» **Your objective**:
Output exactly what appears from the line containing "Expand video options arrow beside camera" to the end of the data below, and nothing more.

Start of Block

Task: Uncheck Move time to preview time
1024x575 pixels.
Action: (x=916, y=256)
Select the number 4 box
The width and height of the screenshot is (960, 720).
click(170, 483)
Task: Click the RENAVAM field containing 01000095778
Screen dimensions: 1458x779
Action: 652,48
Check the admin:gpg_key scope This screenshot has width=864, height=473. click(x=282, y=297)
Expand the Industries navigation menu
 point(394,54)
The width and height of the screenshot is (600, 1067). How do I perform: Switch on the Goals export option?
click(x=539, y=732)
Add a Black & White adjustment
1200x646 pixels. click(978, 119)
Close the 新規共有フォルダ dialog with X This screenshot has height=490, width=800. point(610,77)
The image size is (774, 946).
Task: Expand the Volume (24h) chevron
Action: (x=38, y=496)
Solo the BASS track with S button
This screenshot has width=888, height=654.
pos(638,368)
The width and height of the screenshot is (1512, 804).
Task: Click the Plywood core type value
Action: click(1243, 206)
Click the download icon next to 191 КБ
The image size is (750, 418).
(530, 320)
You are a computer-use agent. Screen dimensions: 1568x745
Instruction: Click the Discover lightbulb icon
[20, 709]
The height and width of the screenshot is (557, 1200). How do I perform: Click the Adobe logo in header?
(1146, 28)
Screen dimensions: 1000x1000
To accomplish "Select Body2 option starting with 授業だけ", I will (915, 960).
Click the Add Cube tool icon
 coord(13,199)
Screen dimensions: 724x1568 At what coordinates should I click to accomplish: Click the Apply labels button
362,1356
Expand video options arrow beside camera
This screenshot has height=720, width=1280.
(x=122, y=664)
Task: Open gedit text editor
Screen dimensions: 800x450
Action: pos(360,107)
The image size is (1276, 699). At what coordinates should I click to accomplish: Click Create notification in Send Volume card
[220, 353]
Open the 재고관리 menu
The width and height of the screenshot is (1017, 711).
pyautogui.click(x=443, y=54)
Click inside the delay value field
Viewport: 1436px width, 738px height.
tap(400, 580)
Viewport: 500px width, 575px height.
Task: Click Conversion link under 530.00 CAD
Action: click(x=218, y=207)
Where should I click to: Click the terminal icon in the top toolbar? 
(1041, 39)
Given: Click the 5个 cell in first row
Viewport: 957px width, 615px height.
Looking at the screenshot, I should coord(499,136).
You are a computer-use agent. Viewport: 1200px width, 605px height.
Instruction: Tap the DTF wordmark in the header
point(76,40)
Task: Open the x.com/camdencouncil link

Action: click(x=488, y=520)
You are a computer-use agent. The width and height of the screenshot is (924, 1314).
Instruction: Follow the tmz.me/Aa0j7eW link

End of Block

» **Reply to the task**:
Expand video options arrow beside camera
This screenshot has height=720, width=1280.
(x=122, y=664)
Task: Open gedit text editor
Screen dimensions: 800x450
Action: pos(360,107)
The image size is (1276, 699). At what coordinates should I click to accomplish: Click Create notification in Send Volume card
[220, 353]
Open the 재고관리 menu
The width and height of the screenshot is (1017, 711).
pyautogui.click(x=443, y=54)
Click inside the delay value field
Viewport: 1436px width, 738px height.
tap(400, 580)
Viewport: 500px width, 575px height.
Task: Click Conversion link under 530.00 CAD
Action: click(x=218, y=207)
Where should I click to: Click the terminal icon in the top toolbar? 
(1041, 39)
Given: Click the 5个 cell in first row
Viewport: 957px width, 615px height.
Looking at the screenshot, I should coord(499,136).
You are a computer-use agent. Viewport: 1200px width, 605px height.
Instruction: Tap the DTF wordmark in the header
point(76,40)
Task: Open the x.com/camdencouncil link

Action: click(x=488, y=520)
You are a computer-use agent. The width and height of the screenshot is (924, 1314).
Instruction: Follow the tmz.me/Aa0j7eW link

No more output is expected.